**Prompt:**
From the line with "hicomm rss (76, 2465)" through the line with "г. (59, 934)", repeat the entries verbatim, both end lines included, and add nothing.

**Input data:**

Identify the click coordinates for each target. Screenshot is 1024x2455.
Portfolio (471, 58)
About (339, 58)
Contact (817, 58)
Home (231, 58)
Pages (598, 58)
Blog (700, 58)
==
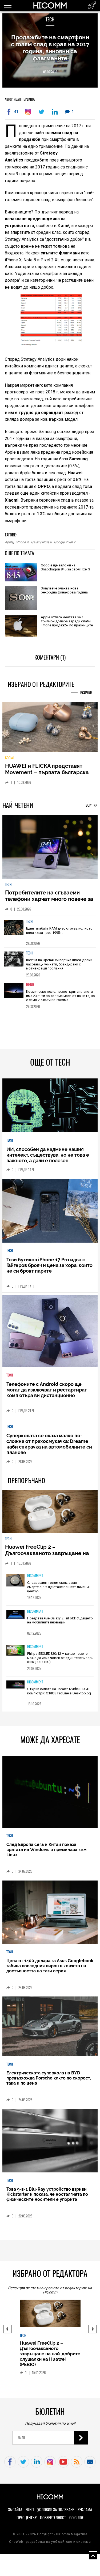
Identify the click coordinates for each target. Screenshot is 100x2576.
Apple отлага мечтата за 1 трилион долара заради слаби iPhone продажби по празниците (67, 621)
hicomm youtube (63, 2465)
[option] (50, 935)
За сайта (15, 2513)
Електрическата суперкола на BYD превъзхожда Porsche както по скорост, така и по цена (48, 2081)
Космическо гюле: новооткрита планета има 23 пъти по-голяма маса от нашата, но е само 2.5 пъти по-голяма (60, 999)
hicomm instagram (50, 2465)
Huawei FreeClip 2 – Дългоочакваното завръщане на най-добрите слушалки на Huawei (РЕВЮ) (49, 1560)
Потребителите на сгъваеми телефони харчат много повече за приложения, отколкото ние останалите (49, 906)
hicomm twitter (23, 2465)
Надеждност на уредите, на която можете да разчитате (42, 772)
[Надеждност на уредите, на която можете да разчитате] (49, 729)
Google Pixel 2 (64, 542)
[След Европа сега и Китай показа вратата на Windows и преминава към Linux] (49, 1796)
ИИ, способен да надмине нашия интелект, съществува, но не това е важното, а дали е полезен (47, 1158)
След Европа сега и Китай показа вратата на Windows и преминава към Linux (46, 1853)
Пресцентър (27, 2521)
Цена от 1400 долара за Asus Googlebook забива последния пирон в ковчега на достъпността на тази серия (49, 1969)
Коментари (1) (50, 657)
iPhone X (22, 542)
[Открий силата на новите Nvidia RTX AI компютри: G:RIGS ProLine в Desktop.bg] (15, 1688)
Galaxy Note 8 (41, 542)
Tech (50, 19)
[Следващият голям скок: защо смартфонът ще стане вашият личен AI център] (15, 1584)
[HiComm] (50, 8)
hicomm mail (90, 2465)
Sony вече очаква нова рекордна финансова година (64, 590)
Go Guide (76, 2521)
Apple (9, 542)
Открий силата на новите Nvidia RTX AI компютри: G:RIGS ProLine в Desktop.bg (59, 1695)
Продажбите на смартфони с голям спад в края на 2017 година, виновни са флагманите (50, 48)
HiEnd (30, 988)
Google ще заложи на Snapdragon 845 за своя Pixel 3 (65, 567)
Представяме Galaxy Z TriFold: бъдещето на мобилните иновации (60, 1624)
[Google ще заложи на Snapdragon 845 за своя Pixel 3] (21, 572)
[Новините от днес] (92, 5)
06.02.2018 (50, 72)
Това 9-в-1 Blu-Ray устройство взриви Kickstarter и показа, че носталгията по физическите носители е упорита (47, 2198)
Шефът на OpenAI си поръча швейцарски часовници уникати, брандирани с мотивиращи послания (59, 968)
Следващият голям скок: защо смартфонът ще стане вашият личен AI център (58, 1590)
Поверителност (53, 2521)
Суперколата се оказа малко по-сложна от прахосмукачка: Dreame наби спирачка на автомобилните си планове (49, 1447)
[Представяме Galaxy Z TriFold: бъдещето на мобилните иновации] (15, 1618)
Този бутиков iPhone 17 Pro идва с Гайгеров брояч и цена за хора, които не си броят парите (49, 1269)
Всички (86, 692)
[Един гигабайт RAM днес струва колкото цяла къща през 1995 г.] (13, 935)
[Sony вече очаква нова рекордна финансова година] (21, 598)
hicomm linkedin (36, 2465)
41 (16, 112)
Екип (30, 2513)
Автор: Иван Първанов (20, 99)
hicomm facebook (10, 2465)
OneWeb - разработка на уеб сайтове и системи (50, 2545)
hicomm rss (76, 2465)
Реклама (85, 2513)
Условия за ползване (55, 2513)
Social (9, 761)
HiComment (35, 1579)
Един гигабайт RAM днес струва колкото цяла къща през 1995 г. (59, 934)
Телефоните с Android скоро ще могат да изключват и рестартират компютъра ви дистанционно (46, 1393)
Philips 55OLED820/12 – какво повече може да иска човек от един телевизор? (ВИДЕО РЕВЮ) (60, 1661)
...
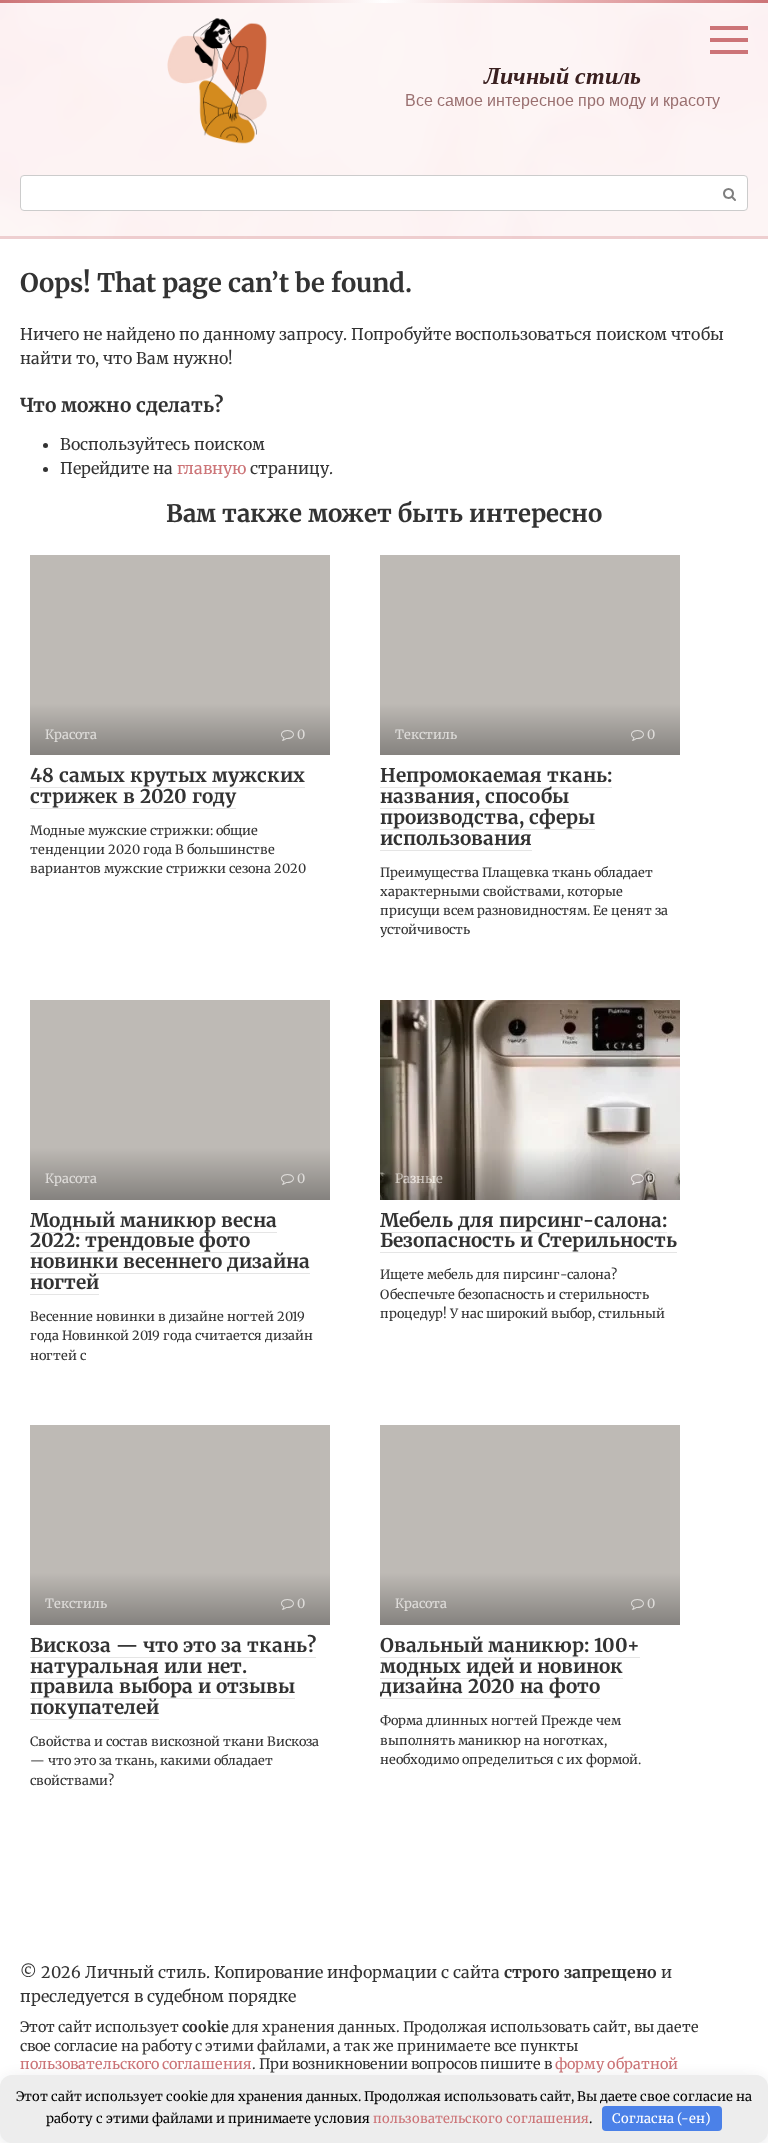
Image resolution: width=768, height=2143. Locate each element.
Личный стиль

**Exercise response:**
hicomm rss (76, 2465)
Реклама (85, 2513)
Условия за ползване (55, 2513)
Social (9, 761)
HiComment (35, 1579)
Един гигабайт RAM днес струва колкото цяла къща през 1995 г. (59, 934)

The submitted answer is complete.